Van Beethoven

Overview
- Service type: Trans Europ Express (TEE) (1972–1979) InterCity(IC) (1979– 2002)
- Locale: Germany Netherlands
- Predecessor: TEE Rhein - Main
- First service: 28 May 1972
- Last service: 14 December 2002
- Current operator(s): Deutsche Bundesbahn Deutsche Bahn

Technical
- Track gauge: 1,435 mm (4 ft 8+1⁄2 in)
- Electrification: 1500 V DC (Netherlands) 15 kV 16,7 Hz (Germany)

= Van Beethoven (train) =

Former train in Germany and the Netherlands

The Van Beethoven was an international train linking the Dutch capital Amsterdam and the West German capital Bonn. The train was named after the Bonn-born composer Ludwig van Beethoven.

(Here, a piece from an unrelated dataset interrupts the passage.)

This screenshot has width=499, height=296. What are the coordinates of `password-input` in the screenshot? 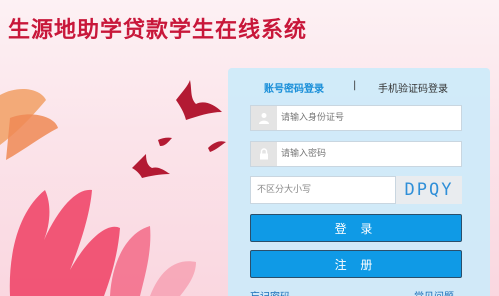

The Van Beethoven was the successor of the TEE Rhein–Main on the same route and schedule. The route of the Rhein–Main was shortened to Amsterdam - Bonn in the autumn of 1971, thus ending the relation with the Main eventually resulting in renaming the TEE to Van Beethoven. Travellers wanting to go to Frankfurt am Main in the evening could proceed from Bonn using the TEE Saphir arriving in Frankfurt eight minutes later than the former Rhein-Main. On request of German members of parliament the route was extended to Nürnberg in 1976, resulting in an arrival around 1:30 a.m.

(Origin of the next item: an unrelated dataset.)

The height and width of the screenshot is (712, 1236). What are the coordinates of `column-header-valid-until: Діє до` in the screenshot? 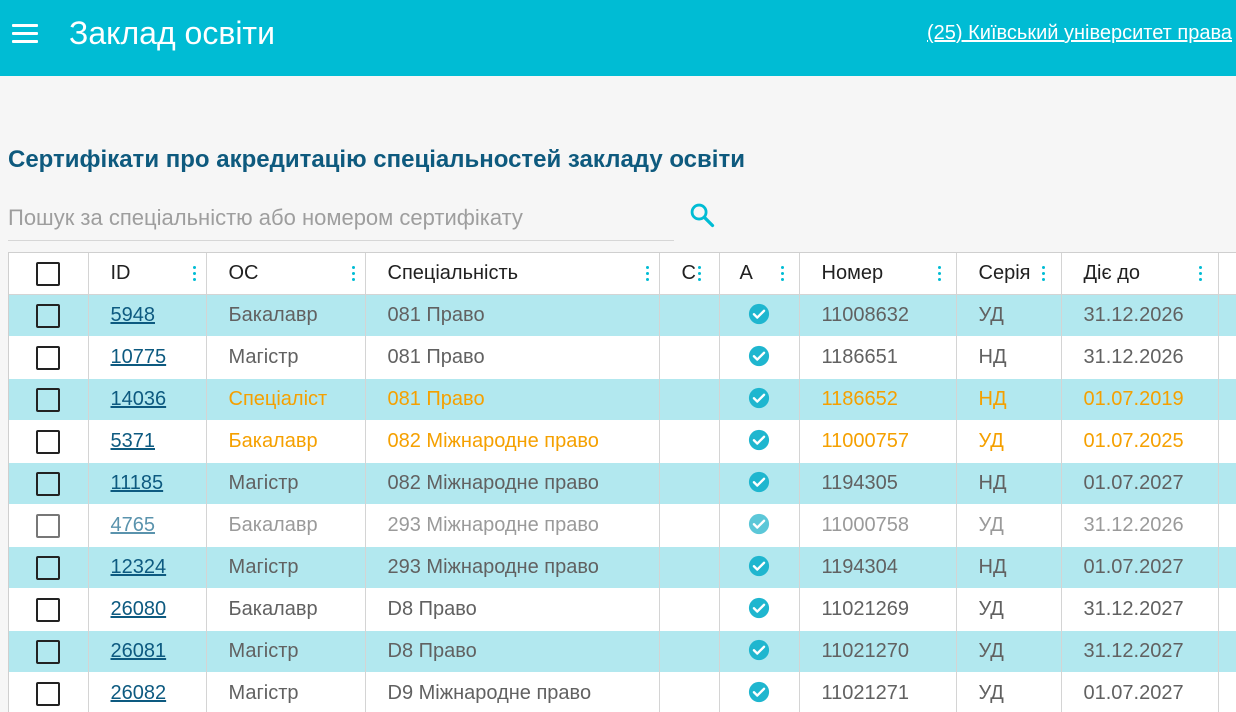 It's located at (1140, 274).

In 1978, the Deutsche Bundesbahn decided to reinstate the Amsterdam Frankfurt service with timed connections to Nürnberg arriving shortly before midnight (23:58). On 26 May 1979, the Van Beethoven was converted in a two-class InterCity. The Van Beethoven was continued as international service until 1983 and afterwards served several different routes in Germany until the end of 2002.